Reproduzca íntegramente y sin ninguna alteración el texto sobre Tarek William Saab que figura a continuación.

┌─ TEXTO CITADO

Tarek quedará relegado a ser recordado como el peor defensor del pueblo que hayamos tenido jamás, como el que se negó a recibir constantemente a la ciudadanía que le reclamaba que cumpliera cabalmente sus funciones…
Hace unos trece o catorce años me tocó dar clases en la extensión del postgrado en ciencias penales y criminológicas de la Ucab en El Tigre, allá en Anzoátegui. El vuelo salía el viernes muy temprano, y el avión era uno de esos muy pequeños de una aerolínea que por aquellas fechas era la única que cubría la ruta desde Maiquetía hasta el pequeño aeropuerto de San Tomé, que es el más cercano al que era mi destino final. Estábamos unas 15 personas sentadas ya en nuestros puestos asignados de la aeronave, bajo el sol de esa mañana que cada vez nos calentaba más y más, pero el vuelo no salía. Pasaron unas dos o tres horas, llenas de impaciencia y de acalorado desespero, cuando por fin el piloto y el copiloto dieron muestras de que por fin despegaríamos, fue allí cuando advertimos cuál era la causa de la demora: el entonces diputado Tarek William Saab, oriundo del El Tigre, viajaba ese día también a su tierra y, aunque no puedo asegurarlo, alguna palanca debió haber movido, porque la aerolínea nos hizo esperar a todos, en esas condiciones, durante todo ese tiempo, solo a la espera de su llegada.

└─
┌─ BLOQUE DE DATOS

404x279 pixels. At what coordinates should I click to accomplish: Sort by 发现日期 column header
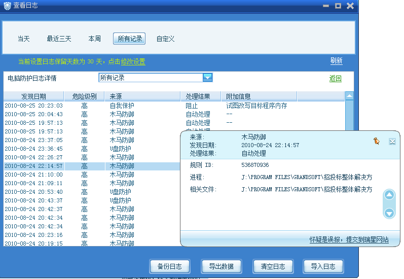(x=33, y=96)
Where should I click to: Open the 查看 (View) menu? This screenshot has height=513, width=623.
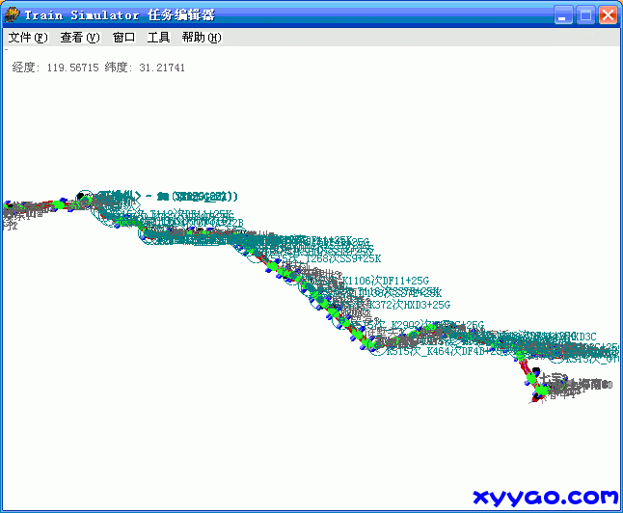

└─

▶ EJERCICIO RESUELTO:
Tarek quedará relegado a ser recordado como el peor defensor del pueblo que hayamos tenido jamás, como el que se negó a recibir constantemente a la ciudadanía que le reclamaba que cumpliera cabalmente sus funciones…
Hace unos trece o catorce años me tocó dar clases en la extensión del postgrado en ciencias penales y criminológicas de la Ucab en El Tigre, allá en Anzoátegui. El vuelo salía el viernes muy temprano, y el avión era uno de esos muy pequeños de una aerolínea que por aquellas fechas era la única que cubría la ruta desde Maiquetía hasta el pequeño aeropuerto de San Tomé, que es el más cercano al que era mi destino final. Estábamos unas 15 personas sentadas ya en nuestros puestos asignados de la aeronave, bajo el sol de esa mañana que cada vez nos calentaba más y más, pero el vuelo no salía. Pasaron unas dos o tres horas, llenas de impaciencia y de acalorado desespero, cuando por fin el piloto y el copiloto dieron muestras de que por fin despegaríamos, fue allí cuando advertimos cuál era la causa de la demora: el entonces diputado Tarek William Saab, oriundo del El Tigre, viajaba ese día también a su tierra y, aunque no puedo asegurarlo, alguna palanca debió haber movido, porque la aerolínea nos hizo esperar a todos, en esas condiciones, durante todo ese tiempo, solo a la espera de su llegada.